You are viewing our older product's guide. Click here for the documentation of GoodData Cloud, our latest and most advanced product.
Creating a Data Model in CloudConnect (Summary)
CloudConnect is a legacy tool and will be discontinued. We recommend that to prepare your data you use the GoodData data pipeline as described in Data Preparation and Distribution. For data modeling, see Data Modeling in GoodData to learn how to work with Logical Data Modeler.
The logical data model for the sample Human Resources application is now complete. In the process, you have learned the logical data model objects for creating:
- Datasets (Attributes and Facts)
- Date dataset
- Relations
These components are the core objects used in creating your logical data models in CloudConnect.

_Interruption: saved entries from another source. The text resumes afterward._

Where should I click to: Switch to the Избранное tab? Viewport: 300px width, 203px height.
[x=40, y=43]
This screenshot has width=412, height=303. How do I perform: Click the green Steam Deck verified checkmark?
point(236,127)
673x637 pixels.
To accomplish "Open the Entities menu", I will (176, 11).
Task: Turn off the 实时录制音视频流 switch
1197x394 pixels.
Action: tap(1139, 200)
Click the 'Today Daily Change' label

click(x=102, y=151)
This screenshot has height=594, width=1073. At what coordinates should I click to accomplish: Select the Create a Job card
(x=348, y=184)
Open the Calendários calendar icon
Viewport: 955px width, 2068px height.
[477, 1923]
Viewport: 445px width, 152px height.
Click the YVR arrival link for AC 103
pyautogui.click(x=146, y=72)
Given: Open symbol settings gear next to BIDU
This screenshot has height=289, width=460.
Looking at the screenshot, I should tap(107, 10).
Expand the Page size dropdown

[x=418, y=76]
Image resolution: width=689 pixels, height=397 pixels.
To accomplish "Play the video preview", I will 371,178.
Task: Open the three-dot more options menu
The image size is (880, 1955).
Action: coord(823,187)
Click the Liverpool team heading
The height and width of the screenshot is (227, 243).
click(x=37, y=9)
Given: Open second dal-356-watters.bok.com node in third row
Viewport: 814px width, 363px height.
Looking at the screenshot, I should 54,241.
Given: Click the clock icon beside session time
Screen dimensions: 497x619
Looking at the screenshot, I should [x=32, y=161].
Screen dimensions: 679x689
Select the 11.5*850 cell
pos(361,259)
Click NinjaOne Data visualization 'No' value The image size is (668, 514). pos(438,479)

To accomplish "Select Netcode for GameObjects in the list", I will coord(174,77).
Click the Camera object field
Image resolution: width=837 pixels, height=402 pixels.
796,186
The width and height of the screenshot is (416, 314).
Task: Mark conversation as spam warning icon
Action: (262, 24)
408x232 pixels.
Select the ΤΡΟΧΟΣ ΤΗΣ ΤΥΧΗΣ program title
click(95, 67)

To implement the rest of the application, complete the following steps:
- Generate source data for the application. You can use the source data at the beginning of this tutorial as the basis for creating your CSV file.
- Publish the data model to the GoodData project. For more information on publishing, see Publishing Logical Data Models in CloudConnect.
- Create the ETL graph in CloudConnect to extract, transform, and load the source data into your GoodData project. See Loading Data Using CloudConnect. At this point, you have created the mechanisms for taking the source data, transforming it, and loading into the platform for storage based on the logical data model that you have built.
- Build the GoodData metrics, reports, and dashboards to utilize the data through the data model.
- If you are planning to use this data model across multiple projects, clone your CloudConnect project, export it, and then import into each destination project.